CANDIDATE Q&A – Frank Cleminson


The town is going through a re-branding process. How would you define what Amherstburg is and how it should be promoted?

Amherstburg’s heritage and history cannot be lost in this exercise.  However, the Town and the community have done an amazing job building a constant flow of festivals and events.  Any branding of Amherstburg needs to recognize the value of yesterday in relation to who we are today.


Frank Cleminson is running for the position of councillor in the Oct. 22 municipal election.



Taxes and spending will always be election issues. What is the best way to spend money on roads and infrastructure while, at the same time, keeping taxes at a reasonable level?

Grants from the upper tiers of government are and will continue to be key to the Town keeping up with its infrastructure demands.  With that being said, we need to make sure that we balance the needs of the core with the needs of the rural areas by building a long-term plan that we can all count on and plan for.

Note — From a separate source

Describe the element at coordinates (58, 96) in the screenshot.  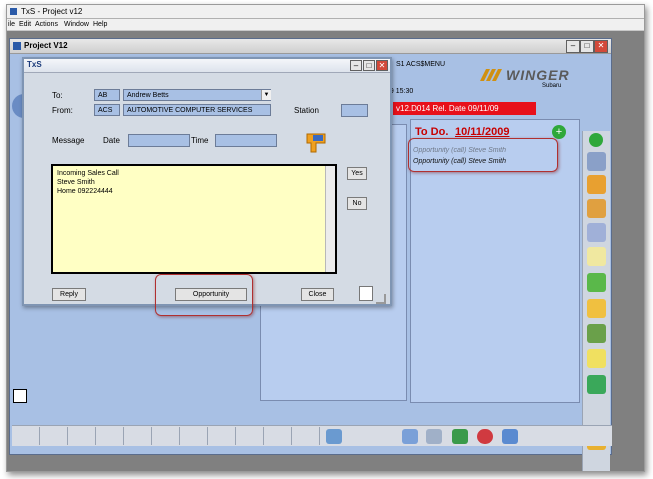
I see `to-label: To:` at that location.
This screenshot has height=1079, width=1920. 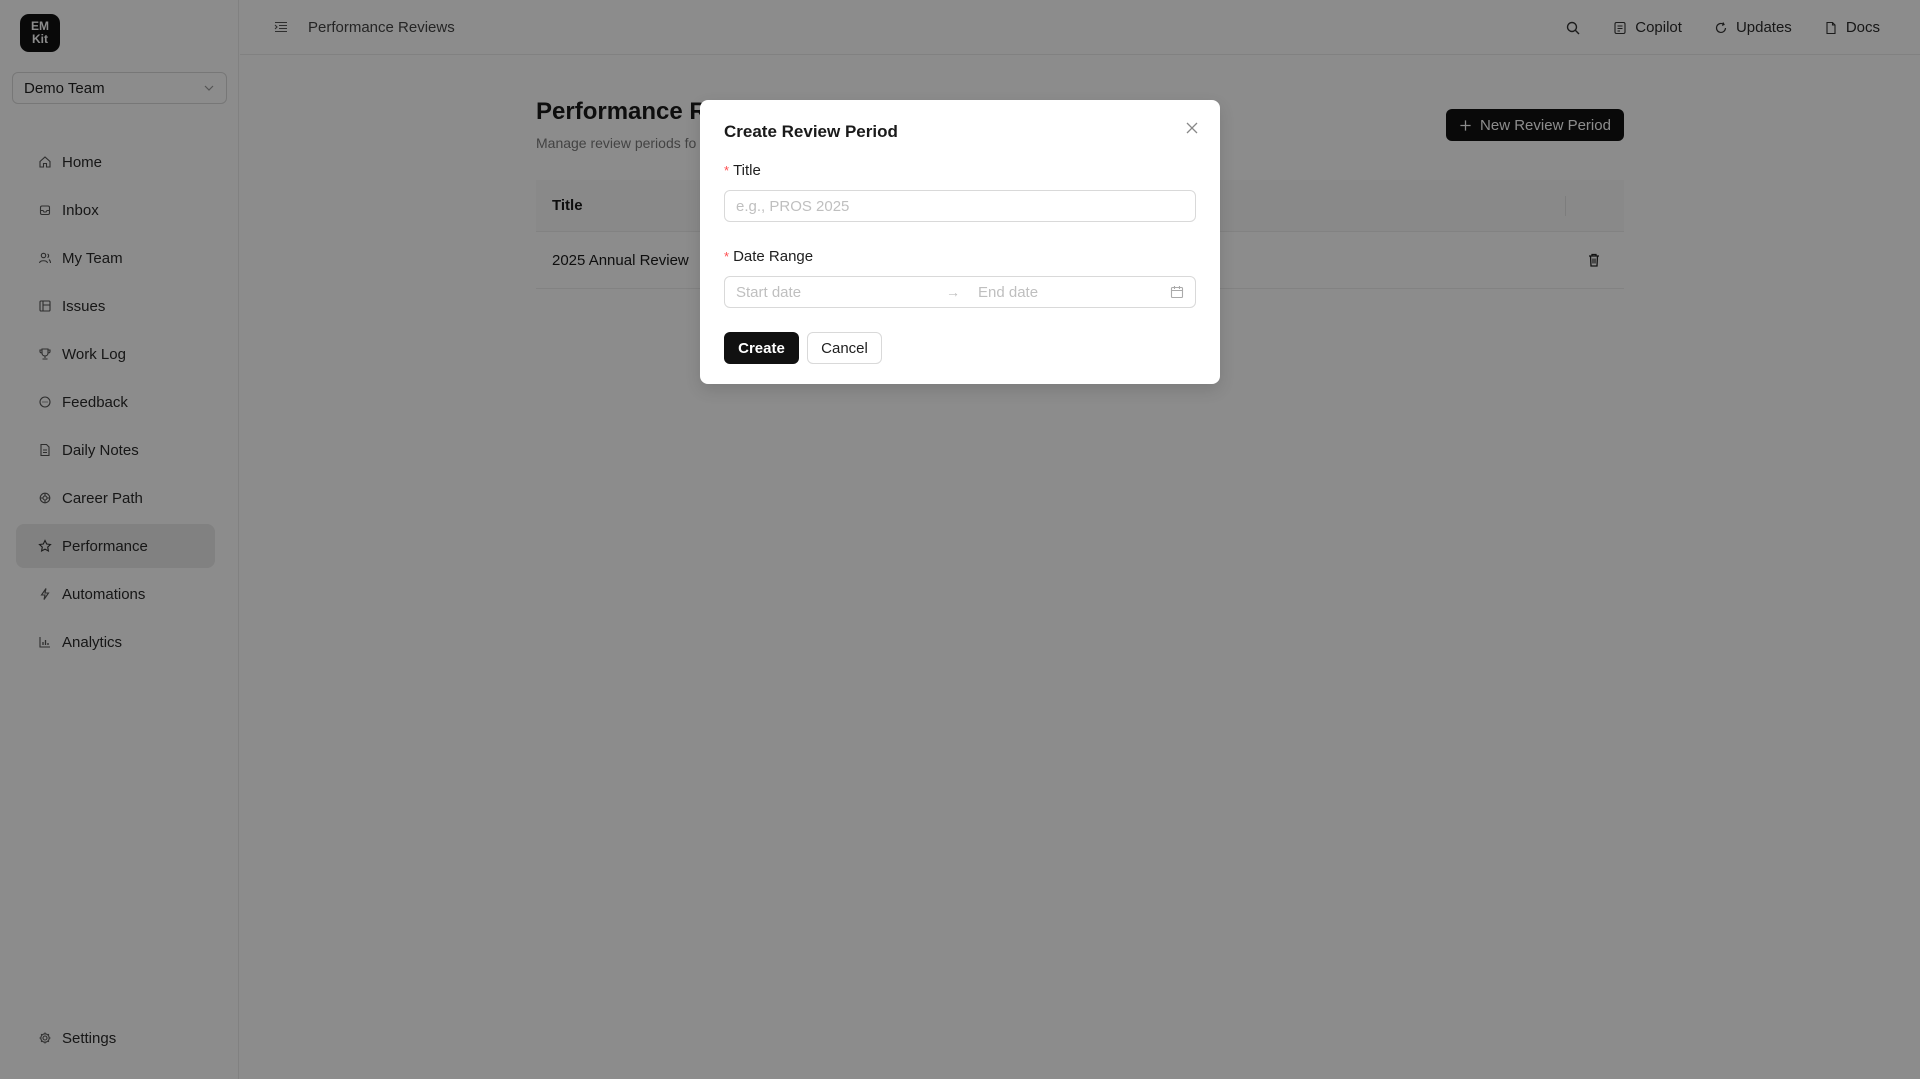 I want to click on title-field-label: * Title, so click(x=742, y=170).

“Transparency” and “accountability” are words often heard during election campaigns. What specific measures would you undertake to ensure town council lives up to those words?

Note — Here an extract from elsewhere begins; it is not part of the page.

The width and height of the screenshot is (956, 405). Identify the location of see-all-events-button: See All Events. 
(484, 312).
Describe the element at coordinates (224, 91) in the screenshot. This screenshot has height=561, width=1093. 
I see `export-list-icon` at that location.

The almost weekly “in-camera” meetings need to stop.  As I visit people in the town, I am constantly faced with suspicion and mistrust because of the number of in-camera meetings and the fact that this Council has violated the Municipal Act in regard to closed meetings more often than the last Council.

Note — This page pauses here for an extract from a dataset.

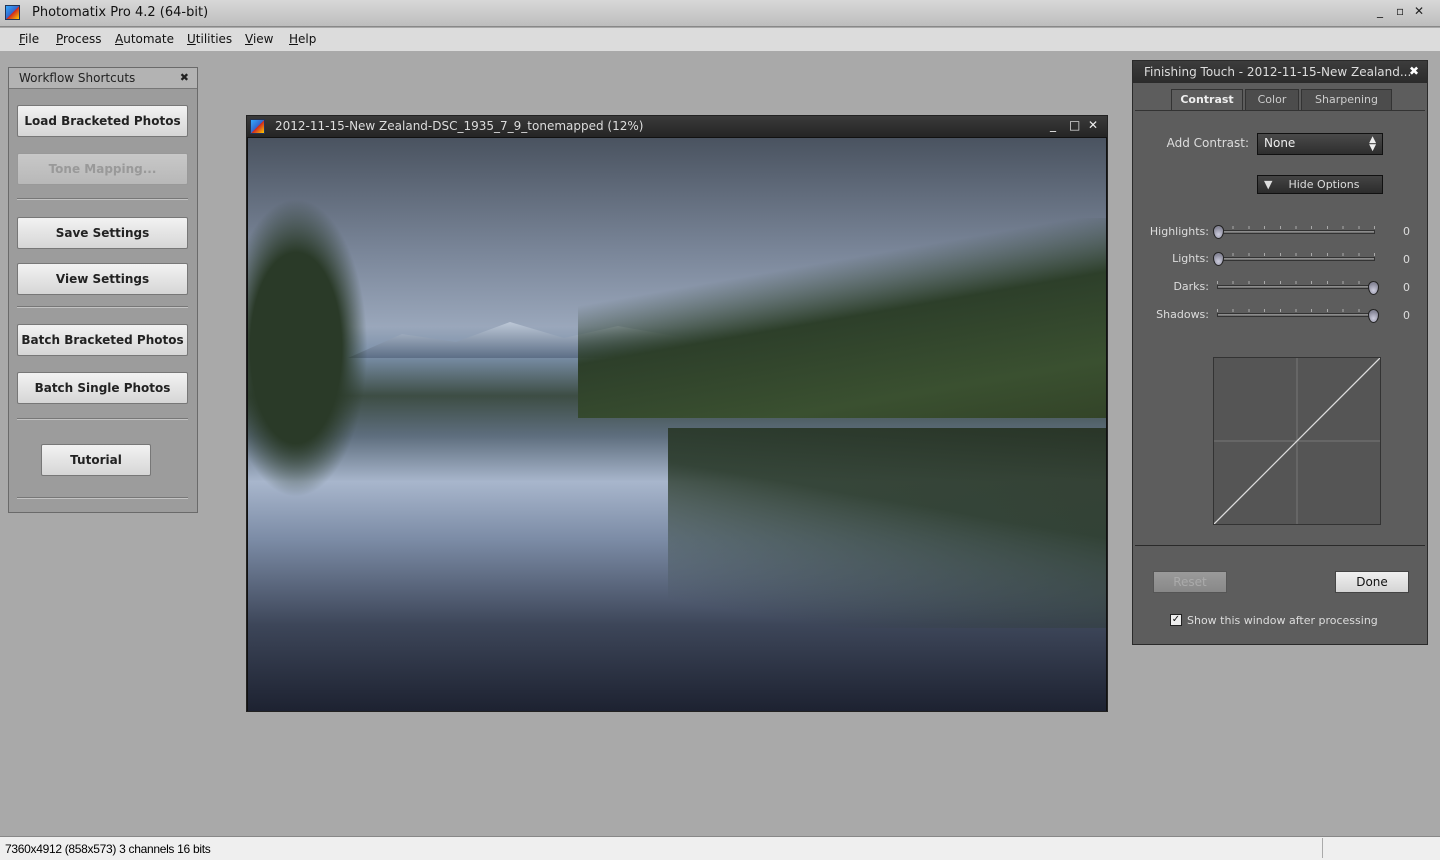 This screenshot has width=1440, height=860. Describe the element at coordinates (1190, 582) in the screenshot. I see `reset-button: Reset` at that location.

How would you encourage economic development for the Town of Amherstburg over the next four years (and beyond)?


Rebranding, festivals and infrastructure all key elements, but this council has failed to build a real strategy that considers the opportunities, risks and rewards associated with focusing on the residential, commercial, industrial sectors as well as tourism, retail, hotels and dining.


The policing issue is still top-of-mind for some of the electorate. Is providing services on a regional level a good way to save money, a detriment to the town and its identity or would you view it on a case-by-case basis?

When Amherstburg amalgamated with Malden and Anderdon, the council of the day was afraid to make the tough decisions that would have resulted on long-term savings for the taxpayers.  I think regionalization makes sense when a real business case is developed, vetted and verified as viable.  This means that I agree with steps that maintain essential services when real savings can be proven and council has the courage to hold administration accountable.